The Lightning Network has almost doubled the amount its capacity in two weeks this month as more and more users expand the protocol. Data showing current activity on Lightning’s Bitcoin mainnet implementation reveals a network capacity of $148 million, up from $80 million April 10.
At one point, over 2000 active public nodes were available to process transactions, which can confirm almost instantly for a fee of less than one satoshi per byte.What’s more, the network has now reached 7000 active channels.
“The universe keeps expanding at an accelerated rate,” online cryptocurrency commentator Armin van Bitcoin commented tweeting about the progress.
We just passed 2,000 nodes with over 5,650 open channels on mainnet. The total network capacity is now $150,000 USD. The universe keeps expanding at an accelerated rate. Send $BTC instantly for 1 sat / tx or less… yes… less. 🙌⚡️ #LightningNetwork #bitcoin #segwit pic.twitter.com/PXeuPbdtA3
— A v B ⚡ (@ArminVanBitcoin) April 22, 2018
The impressive rate of expansion marks increasing faith in the potential for Bitcoin to function as a go-to payment method rather than merely a store of value or investment tool.
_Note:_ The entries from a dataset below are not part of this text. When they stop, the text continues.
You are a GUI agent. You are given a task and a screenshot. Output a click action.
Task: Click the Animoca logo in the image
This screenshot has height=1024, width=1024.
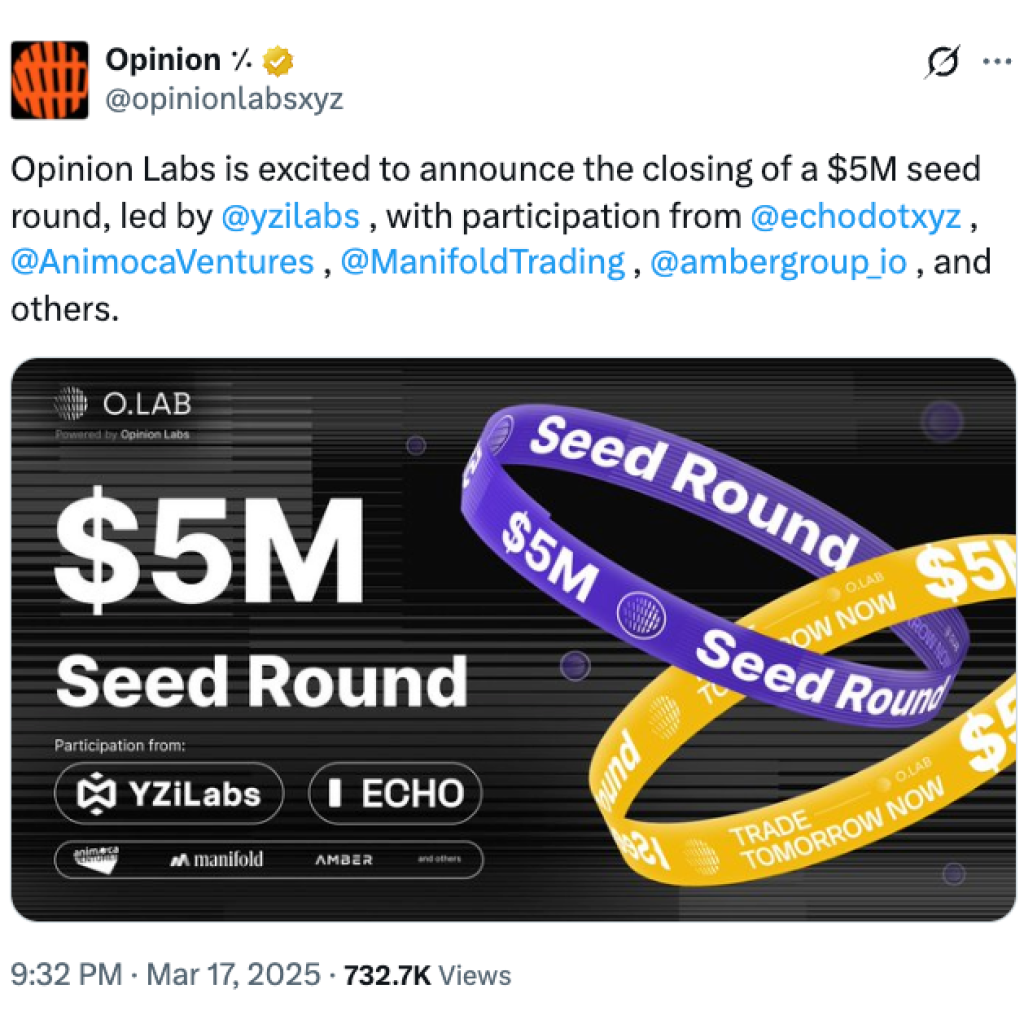(96, 858)
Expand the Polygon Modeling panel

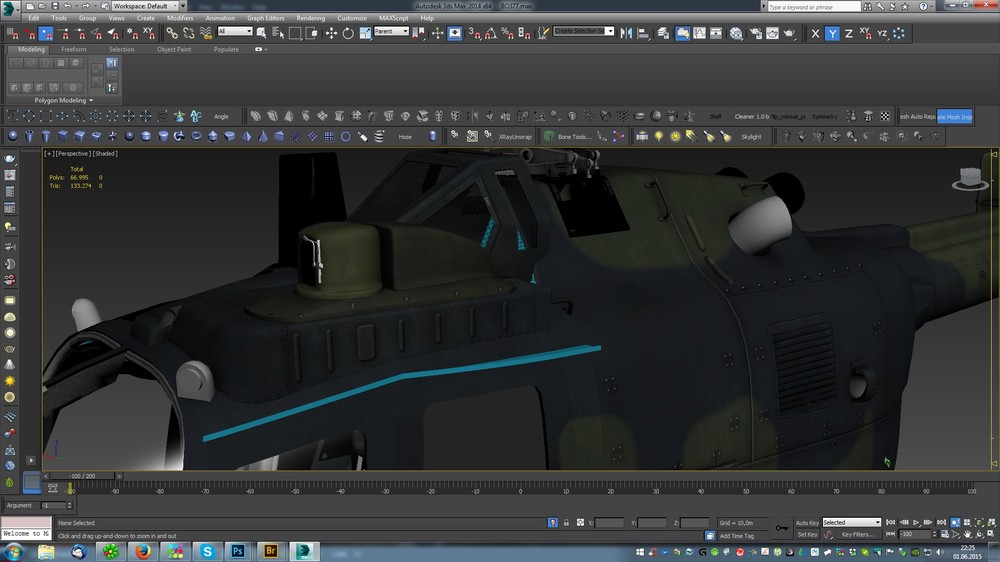63,100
The mainnet Lightning Network has existed less than five months, but in that time has grown to beat the much-touted Bitcoin Cash network, the premise of which was specifically to offer cheap transactions, on both node count and transaction price.
USERS RECLAIM BITCOIN FEES CONTROL
Meanwhile, even without Lightning, Bitcoin users continue to enjoy rock-bottom transaction fees, with the single satoshi per byte rate now commonplace. Even Bitcoin core developer Peter Todd, previously critical of the technology, now appears satisfied with its capabilities.
Just tried again, and out of the box it was a perfect success! $40 payment confirmed instantly.
— Peter Todd (@peterktodd) April 21, 2018
As van Bitcoin among others noted over the weekend, the advent of SegWit and second-layer technology such as Lightning means legacy players in the cryptocurrency industry now had less sway over fee dictation.
“We don’t need Coinbase! We don’t need BitPay! We don’t need (Square’s) CashApp! We, the users, decide who to pay, what software to run and how much to spend on fees,” he wrote April 21.
Coinbase had sparked criticism from throughout the cryptocurrency industry after it announced sweeping changes to its business model, while a spat involving its support of WikiLeaks saw mass online protests against the company.